最後に、インターフェースの部分であるが、国民の支払った保険料の情報と給付予測、年金運営にかかる費用を国民に毎年通知する、社会保障カードの導入を進めるべきであると考える。
2009年度改革に向けて
次回の2009年度年金制度改革に向けて、現在、「形」にかかわる改革が進められている。それが、非正規労働者への厚生年金への適用拡大、共済年金と厚生年金の統合から構成される年金の一元化である。空洞化を解消する特効薬は、厚生年金のパート・アルバイトに対する適用拡大であり、同様の対応は諸外国でも行われている。この対策を行わないで、社会保険庁を民営化しても、空洞化は解消されないであろう。民営化は目的ではなく、あくまでも手段であり、目的は空洞化の解消や正確な納付記録の管理である。社会保険庁やその後継組織に求められるのは、厳格な年金の適用、公正な徴収・免除、正確な記録管理と給付、加入者への情報通知、効率的な運営といった基本的なことであり、そこを改善できるかどうかが重要である。

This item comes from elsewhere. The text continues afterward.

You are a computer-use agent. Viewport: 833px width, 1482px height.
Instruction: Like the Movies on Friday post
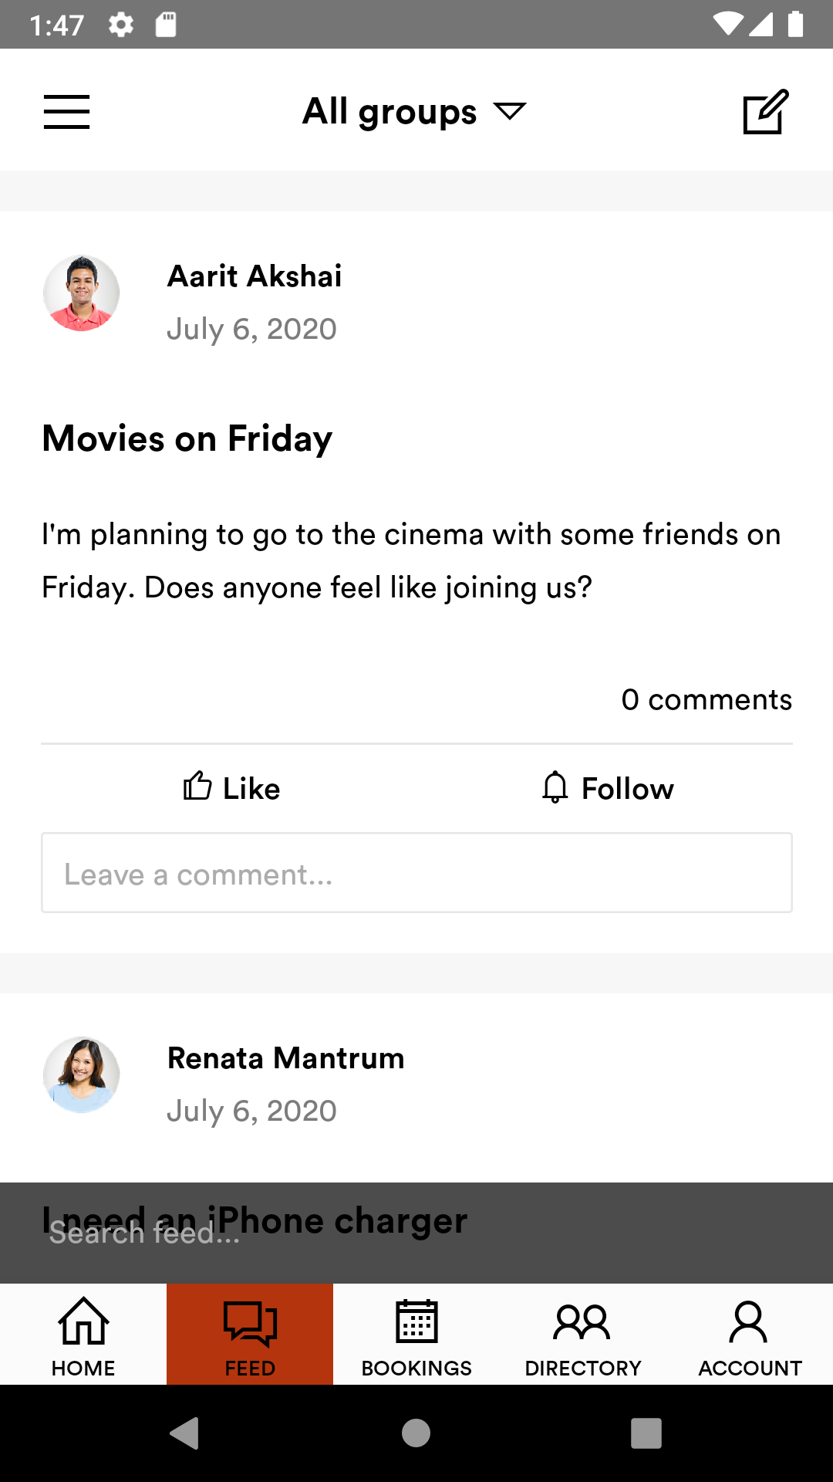(231, 788)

積立金が不十分になっている賦課方式を今後も維持し、将来も年金給付を行うためには、累計で1000兆円単位の費用が必要である。今後、高齢化のなかでその費用をどのように確保するかが、今後、私たち国民が考えていかねばならない問題である。そこでは、高齢世代も現役世代もみんな得をするという改革はあり得ない。どのように高齢化のコストをすべての世代で公平に分かち合うかが課題なのである。冷静な議論が必要である。